“The question is not whether sea ice loss is affecting the large-scale atmospheric circulation…. It’s how can it not?”
That was the take-home message from Dr. Jennifer Francis of Rutgers
University, in her talk “Does Arctic Amplification Fuel Extreme Weather
in Mid-Latitudes?”, presented at last week’s American Geophysical Union
meeting in San Francisco.
Dr. Francis presented new research in review for publication, which shows that Arctic
sea ice loss may significantly affect the upper-level atmospheric
circulation, slowing its winds and increasing its tendency to make
contorted high-amplitude loops. High-amplitude loops in the upper level
wind pattern (and associated jet stream) increases the probability of
persistent weather patterns in the Northern Hemisphere, potentially
leading to extreme weather due to longer-duration cold spells, snow
events, heat waves, flooding events, and drought conditions.

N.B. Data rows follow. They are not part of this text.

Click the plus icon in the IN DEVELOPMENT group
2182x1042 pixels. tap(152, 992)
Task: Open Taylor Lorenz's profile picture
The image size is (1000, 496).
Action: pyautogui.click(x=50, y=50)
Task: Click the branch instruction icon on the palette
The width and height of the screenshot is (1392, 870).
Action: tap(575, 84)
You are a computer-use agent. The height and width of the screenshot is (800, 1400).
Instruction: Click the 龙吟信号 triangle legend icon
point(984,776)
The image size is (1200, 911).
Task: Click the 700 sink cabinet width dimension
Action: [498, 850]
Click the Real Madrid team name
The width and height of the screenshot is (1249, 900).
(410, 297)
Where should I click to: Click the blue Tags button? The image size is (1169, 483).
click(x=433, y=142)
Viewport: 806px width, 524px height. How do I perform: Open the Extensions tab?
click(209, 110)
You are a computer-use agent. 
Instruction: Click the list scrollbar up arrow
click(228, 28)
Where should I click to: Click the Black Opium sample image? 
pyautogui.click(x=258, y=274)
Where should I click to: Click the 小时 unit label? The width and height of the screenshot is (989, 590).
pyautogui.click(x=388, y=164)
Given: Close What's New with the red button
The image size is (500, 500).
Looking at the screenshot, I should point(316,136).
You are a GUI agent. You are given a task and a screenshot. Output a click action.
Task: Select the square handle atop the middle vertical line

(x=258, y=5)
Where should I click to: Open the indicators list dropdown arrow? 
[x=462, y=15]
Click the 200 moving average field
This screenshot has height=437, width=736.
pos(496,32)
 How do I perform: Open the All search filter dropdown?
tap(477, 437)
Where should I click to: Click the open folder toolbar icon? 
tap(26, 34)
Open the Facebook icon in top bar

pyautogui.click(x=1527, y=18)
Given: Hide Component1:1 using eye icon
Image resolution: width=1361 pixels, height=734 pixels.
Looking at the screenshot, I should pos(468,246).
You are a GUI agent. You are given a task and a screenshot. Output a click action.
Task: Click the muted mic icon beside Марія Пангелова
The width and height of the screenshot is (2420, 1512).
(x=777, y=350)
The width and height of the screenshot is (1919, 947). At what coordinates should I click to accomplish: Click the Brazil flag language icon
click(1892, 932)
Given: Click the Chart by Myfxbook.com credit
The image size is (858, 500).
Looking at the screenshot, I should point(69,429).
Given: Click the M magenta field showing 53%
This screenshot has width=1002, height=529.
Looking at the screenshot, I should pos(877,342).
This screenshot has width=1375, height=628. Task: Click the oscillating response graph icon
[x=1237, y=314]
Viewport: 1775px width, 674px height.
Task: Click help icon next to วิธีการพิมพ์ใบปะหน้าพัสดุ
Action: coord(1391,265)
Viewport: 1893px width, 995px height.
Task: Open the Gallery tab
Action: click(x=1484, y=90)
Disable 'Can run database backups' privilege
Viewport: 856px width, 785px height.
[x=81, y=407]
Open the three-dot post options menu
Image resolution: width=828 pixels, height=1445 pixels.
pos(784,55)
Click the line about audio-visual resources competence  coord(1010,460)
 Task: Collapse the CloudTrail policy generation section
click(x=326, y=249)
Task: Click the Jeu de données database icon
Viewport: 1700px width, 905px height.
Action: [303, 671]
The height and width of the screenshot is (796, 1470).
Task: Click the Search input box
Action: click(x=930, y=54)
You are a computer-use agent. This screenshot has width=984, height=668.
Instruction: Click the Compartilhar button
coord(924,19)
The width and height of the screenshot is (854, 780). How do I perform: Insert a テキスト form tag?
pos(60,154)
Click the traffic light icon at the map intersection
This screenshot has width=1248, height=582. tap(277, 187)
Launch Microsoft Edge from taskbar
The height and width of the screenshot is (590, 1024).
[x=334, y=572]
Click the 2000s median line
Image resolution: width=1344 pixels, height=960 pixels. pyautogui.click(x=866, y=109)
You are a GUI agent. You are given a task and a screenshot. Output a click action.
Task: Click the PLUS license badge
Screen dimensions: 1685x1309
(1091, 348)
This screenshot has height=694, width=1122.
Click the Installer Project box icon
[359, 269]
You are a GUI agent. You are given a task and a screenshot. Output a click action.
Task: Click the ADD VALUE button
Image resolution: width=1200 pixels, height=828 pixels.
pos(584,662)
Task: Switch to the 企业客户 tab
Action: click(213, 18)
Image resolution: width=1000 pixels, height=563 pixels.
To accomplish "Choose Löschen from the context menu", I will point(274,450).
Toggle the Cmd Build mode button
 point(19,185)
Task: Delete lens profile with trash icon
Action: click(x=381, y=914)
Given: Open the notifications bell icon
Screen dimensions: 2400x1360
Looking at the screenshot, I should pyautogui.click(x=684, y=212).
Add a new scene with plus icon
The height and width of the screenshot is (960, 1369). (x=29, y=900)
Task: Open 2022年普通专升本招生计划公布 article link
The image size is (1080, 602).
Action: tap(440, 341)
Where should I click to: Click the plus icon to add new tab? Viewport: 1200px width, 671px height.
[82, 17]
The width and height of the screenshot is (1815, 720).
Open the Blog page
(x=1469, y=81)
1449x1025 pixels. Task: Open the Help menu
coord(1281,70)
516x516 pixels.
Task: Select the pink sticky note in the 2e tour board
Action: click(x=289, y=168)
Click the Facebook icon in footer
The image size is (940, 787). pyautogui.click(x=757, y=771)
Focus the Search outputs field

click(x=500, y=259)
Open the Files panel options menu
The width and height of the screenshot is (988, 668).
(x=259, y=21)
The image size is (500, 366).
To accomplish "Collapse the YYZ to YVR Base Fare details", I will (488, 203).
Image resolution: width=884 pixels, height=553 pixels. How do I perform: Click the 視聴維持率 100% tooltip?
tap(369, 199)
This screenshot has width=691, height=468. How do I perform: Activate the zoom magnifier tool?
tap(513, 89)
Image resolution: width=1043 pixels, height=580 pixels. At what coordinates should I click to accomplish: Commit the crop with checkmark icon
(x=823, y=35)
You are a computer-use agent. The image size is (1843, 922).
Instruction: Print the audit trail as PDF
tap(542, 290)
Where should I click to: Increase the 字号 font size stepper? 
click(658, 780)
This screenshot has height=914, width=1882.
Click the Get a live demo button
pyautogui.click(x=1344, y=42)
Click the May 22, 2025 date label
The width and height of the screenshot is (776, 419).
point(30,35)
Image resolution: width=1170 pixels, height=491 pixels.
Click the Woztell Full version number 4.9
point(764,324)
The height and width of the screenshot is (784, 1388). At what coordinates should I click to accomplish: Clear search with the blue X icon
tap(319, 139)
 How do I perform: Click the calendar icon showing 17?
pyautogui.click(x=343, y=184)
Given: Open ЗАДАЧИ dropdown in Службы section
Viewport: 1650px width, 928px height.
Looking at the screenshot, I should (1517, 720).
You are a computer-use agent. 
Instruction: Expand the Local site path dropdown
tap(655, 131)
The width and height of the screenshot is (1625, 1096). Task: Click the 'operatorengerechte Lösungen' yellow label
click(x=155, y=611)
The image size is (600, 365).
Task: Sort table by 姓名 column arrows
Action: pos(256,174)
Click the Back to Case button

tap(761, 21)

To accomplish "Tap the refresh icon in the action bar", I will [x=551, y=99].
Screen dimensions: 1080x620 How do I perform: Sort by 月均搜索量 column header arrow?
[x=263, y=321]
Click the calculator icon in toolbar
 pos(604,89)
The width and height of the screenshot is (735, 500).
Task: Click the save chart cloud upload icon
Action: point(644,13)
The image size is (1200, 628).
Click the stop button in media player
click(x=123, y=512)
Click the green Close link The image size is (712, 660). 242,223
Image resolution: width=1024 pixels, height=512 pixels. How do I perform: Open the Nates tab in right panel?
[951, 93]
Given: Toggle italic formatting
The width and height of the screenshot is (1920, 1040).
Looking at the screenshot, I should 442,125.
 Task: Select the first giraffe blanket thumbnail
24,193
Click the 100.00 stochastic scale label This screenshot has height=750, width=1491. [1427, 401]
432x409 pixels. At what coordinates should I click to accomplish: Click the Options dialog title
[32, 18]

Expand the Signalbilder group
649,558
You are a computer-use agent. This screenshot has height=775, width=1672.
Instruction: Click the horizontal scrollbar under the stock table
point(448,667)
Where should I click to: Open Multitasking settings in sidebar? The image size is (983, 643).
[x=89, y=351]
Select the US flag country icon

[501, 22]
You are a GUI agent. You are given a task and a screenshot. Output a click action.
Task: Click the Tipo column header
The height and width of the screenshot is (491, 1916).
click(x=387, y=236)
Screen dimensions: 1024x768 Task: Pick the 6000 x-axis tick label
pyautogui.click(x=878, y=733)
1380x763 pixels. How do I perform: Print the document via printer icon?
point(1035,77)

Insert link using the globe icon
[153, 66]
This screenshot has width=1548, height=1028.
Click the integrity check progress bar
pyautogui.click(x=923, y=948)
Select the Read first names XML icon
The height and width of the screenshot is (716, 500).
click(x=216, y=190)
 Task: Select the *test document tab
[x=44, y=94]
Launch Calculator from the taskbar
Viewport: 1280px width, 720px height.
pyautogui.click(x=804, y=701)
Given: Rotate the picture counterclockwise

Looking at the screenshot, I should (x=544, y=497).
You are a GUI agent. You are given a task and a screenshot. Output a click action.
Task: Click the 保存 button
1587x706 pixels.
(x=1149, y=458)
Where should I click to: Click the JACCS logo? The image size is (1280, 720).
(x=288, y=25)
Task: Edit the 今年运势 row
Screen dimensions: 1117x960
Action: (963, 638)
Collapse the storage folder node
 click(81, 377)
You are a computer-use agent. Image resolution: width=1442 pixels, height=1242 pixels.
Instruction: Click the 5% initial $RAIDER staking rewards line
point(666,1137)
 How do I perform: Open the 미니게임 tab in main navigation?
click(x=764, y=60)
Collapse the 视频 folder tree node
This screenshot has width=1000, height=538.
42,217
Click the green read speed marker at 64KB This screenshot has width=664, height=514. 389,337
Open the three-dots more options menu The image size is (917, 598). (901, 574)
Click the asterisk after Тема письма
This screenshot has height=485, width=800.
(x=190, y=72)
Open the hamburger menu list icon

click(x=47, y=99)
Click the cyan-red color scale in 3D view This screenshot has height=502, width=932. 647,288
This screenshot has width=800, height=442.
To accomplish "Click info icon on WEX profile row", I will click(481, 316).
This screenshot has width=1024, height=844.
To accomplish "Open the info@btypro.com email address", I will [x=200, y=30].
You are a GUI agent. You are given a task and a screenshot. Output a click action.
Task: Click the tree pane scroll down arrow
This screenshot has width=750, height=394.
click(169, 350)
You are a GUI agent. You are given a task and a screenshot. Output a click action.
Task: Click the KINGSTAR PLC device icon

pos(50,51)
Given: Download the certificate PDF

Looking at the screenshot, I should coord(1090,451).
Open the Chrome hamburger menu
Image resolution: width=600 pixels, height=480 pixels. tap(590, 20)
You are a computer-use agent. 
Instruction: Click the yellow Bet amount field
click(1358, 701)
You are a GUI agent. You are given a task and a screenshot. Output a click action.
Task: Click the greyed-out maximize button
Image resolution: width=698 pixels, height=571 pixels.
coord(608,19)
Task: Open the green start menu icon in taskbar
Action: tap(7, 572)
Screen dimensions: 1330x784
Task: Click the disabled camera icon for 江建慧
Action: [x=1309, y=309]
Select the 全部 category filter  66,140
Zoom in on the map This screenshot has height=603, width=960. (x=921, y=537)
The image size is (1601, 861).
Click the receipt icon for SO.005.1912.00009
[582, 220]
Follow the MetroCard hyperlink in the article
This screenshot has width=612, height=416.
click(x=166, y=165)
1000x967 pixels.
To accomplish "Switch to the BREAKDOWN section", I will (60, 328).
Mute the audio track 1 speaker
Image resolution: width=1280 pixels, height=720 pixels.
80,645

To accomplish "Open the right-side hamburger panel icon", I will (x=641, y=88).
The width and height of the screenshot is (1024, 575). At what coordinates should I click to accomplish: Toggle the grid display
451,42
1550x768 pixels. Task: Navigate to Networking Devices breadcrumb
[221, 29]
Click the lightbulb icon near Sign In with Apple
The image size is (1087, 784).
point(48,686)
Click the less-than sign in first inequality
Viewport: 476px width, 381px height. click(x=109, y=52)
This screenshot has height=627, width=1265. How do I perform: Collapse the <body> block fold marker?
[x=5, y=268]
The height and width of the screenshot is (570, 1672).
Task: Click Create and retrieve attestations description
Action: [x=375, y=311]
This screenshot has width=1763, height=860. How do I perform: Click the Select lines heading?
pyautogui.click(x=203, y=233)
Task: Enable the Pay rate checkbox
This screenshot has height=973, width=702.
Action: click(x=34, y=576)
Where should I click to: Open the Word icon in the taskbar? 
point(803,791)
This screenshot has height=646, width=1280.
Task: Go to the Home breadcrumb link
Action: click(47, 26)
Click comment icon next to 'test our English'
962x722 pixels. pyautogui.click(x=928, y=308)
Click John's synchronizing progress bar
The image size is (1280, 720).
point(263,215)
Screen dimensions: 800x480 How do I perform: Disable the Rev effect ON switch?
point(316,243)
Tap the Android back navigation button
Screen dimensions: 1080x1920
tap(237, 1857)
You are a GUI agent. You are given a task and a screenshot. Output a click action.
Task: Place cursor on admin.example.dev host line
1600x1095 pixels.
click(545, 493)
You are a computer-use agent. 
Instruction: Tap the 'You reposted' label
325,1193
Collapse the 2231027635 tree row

Summertime Arctic sea ice loss: 40% since 1980
The Arctic has seen a stunning amount of sea ice loss in recent
years, due to melting and unfavorable winds that have pushed large
amounts of ice out of the region. Forty percent of the sea ice was
missing in September 2007, compared to September of 1980. This is an
area equivalent to about 44% of the contiguous U.S., or 71% of the
non-Russian portion of Europe. Such a large area of open water
is bound to cause significant impacts on weather patterns, due to the
huge amount of heat and moisture that escapes from the exposed ocean
into the atmosphere over a multi-month period following the summer melt.
Read more:
The extent of Arctic sea ice loss in the summer July – August – September period in 2007 was about 1.4 million square miles (3.6 million square kilometers) greater than in 1980, according to the University of Illinois Cryosphere Today. For comparison, the lost ice coverage (orange colors) was equal to an area about 44% of the size of the contiguous U.S., or 71% of the non-Russian portion of Europe.